La nuova legge sull’immigrazione è in dirittura d’arrivo. Prima dell’approvazione definitiva sono probabili aggiustamenti e ritocchi; la sostanza è comunque già abbondantemente definita.
Nata per contrastare l’immigrazione clandestina e rispondere alla richiesta di sicurezza da una parte e di manodopera dall’altra, si è trasformata, nell’attuale stesura, in una “piccola, piccola legge” di stile coloniale”.
L’ingresso di extracomunitari nel nostro Paese sarà possibile, sostanzialmente, per motivi di lavoro. Lo Stato italiano ai cittadini extracomunitari dice semplicemente: “Potete venire solamente se e in quando sarete lavoratori. Verrete se avremo bisogno di voi, dopo aver esaurito tutte le risorse umane interne al nostro Paese e potrete rimanere in Italia esclusivamente se continuerete a essere lavoratori”.
Le modalità tecniche della legge mirano, infatti, a questo unico obiettivo: contemporaneità del contratto di lavoro e del permesso di soggiorno, fissazione delle quote di ingresso, abolizione dell’istituto dello sponsor, procedure di espulsione, identificazione dello straniero, e un lasso di tempo limitato per la ricerca di un nuovo lavoro, in caso di disoccupazione.
In parole povere, ogni ingresso è permesso solamente se lo straniero è portatore di valore aggiunto all’economia nazionale. Ogni altra considerazione è fuor di luogo: per questo la legge è “coloniale”. Sono rimodellati al basso i diritti civili e umani: si crea così – e non da oggi – un diritto speciale per gli stranieri, con attenzione alla loro produttività, dalla quale esclusivamente dipende la permanenza in territorio italiano, la possibilità della privazione delle libertà individuali nei cosiddetti “campi” o l’esigenza delle impronte digitali, quale mezzo di identificazione, a prescindere da ogni altro strumento legale di riconoscimento. Lo Stato di origine dell’immigrato viene semplicemente ignorato dal provvedimento, con disprezzo di ogni corretto rapporto internazionale.
Nessuna considerazione, e tanto meno impegni, nella legge per i problemi economici e sociali dei Paesi dai quali l’emigrazione proviene; nessun impegno per l’integrazione; nessuna considerazione per i problemi legati alla casa, alla lingua, alla vivibilità della vita di extracomunitari lavoratori.
Il lavoratore extracomunitario deve essere competitivo, arrangiarsi e stare attento a non farsi licenziare: una perfetta macchina produttiva ricattabile.
Sembrano saldarsi interessi e furbizia, con la ricerca di buoni risultati economici a basso costo.
E’ una legge piccola, piccola quella che sta per essere approvata: l’ondata migratoria, di cui le cronache giornalmente ci informano, la clandestinità, i luoghi degradati delle nostre città non nascono dal caso o dalla cattiveria di gente malvagia.

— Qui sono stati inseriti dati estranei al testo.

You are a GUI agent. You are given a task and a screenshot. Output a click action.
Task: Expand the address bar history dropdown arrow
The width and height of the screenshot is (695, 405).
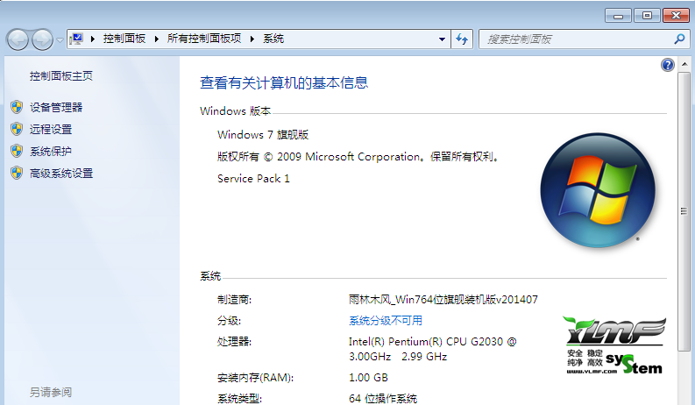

Due, almeno, dovevano essere gli obiettivi centrali di una nuova legge sull’immigrazione: un grande piano – italiano ed europeo – di investimenti nei Paesi di origine delle migrazioni, così da abbassare la pressione migratoria: e un serio piano di integrazione degli stranieri presenti in Italia.
Si è preferito, invece, accentuare lo stato di polizia: una simile politica ha il fiato corto e alla lunga non sortirà effetti. La clandestinità diventerà un gioco duro e sarà gestito, ancor di più, dalla criminalità internazionale e nazionale, grazie anche alle complicità, tutte italiane, che la alimentano. L’esigenza della sanatoria delle “serve”, eufemisticamente chiamate badanti, e forse – che grande discussione – dei lavoratori in nero, ne sono già purtroppo riprova.